One Response to “Canada sabotaging U.N. Environmental Convention”

  1. paul brodeur Says:

    I was the first journalist to investigate and write in detail about the asbestos disease hazard, its cover-up by the asbestos industry, and the asbestos litigation that brought some measure of compensation to tens of thousands of asbestos victims. Ten of my articles on the subject were published in The New Yorker Magazine over a 20-year period, and they provided the contents for four books.

    In 1992, I donated my collection of papers–much of it relating to my investigation of the asbestos hazard–to The New York Public Library. Five years later I was shown my papers, which were then shelved in the Library’s underground Bryant Park Extension Stacks, and told by the Library’s Curator of Manuscripts and Archives that they constituted my final collection.

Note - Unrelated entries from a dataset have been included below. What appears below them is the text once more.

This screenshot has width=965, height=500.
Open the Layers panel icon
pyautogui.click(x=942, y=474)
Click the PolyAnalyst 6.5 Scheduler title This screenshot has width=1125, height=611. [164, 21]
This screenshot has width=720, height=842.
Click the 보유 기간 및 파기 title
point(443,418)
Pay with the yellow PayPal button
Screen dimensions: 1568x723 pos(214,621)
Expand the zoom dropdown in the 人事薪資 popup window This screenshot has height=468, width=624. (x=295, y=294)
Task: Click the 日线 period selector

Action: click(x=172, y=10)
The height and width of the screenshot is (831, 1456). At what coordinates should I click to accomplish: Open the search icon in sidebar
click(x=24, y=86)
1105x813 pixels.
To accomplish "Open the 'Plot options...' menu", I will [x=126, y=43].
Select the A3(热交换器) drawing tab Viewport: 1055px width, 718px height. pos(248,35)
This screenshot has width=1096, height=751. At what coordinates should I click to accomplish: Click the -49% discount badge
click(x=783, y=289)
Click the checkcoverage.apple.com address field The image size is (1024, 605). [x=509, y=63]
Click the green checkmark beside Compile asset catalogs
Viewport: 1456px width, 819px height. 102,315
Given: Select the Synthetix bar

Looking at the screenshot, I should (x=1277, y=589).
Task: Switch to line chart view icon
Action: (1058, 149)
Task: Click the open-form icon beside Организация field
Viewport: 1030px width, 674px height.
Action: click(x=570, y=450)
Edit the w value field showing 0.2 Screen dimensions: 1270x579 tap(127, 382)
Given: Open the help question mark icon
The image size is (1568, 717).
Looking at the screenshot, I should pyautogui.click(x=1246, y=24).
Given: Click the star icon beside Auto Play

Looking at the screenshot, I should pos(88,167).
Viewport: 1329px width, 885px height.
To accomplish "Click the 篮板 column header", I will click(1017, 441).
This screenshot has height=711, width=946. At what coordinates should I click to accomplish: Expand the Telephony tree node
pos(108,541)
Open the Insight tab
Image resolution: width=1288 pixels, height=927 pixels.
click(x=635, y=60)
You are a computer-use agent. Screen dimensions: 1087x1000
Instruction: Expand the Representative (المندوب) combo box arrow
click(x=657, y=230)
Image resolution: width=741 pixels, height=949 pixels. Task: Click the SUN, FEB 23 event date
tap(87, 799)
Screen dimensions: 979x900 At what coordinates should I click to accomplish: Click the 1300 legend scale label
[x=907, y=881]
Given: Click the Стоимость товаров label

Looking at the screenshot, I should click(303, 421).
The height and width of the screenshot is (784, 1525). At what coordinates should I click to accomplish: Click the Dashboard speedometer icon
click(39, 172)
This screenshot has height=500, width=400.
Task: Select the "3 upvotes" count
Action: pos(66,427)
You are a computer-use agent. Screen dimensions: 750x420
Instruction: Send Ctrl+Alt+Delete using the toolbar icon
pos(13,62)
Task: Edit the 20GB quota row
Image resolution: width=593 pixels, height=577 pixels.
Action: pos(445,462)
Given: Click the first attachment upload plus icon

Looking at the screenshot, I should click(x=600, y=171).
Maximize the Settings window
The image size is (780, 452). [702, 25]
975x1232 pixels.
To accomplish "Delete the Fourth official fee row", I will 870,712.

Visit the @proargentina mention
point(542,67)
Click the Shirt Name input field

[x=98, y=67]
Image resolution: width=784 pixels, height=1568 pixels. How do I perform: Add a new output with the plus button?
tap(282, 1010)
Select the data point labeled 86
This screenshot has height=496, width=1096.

    In April 2010, Library officials informed me that they had deleted three-quarters of my collection (270 boxes worth!) and gave me the choice of having their contents sent to me within 30 days or destroyed by the Library. Much of the deleted material pertains to my investigation of the asbestos hazard.

    Since then, Library officials have refused my repeated requests to return my collection to me in its entirety so I can donate it elsewhere.

    As a result, I am asking professors of law, medicine, environmental and occupational health, as wells as public health officials, journalists, writers, scholars, union officials, asbestos attorneys, members of asbestos ban organizations, and victims of asbestos disease to write to Paul LeClerc, President of The New York Public Library, at, urging him to return my collection to me intact so that its unique and important contents can be donated elsewhere.

    I am hoping that your members will heed this request.

    An article describing what has happened to my collection of papers at the hands of The New York Public Library will appear on April 24, 2011, in The New York Sunday Times.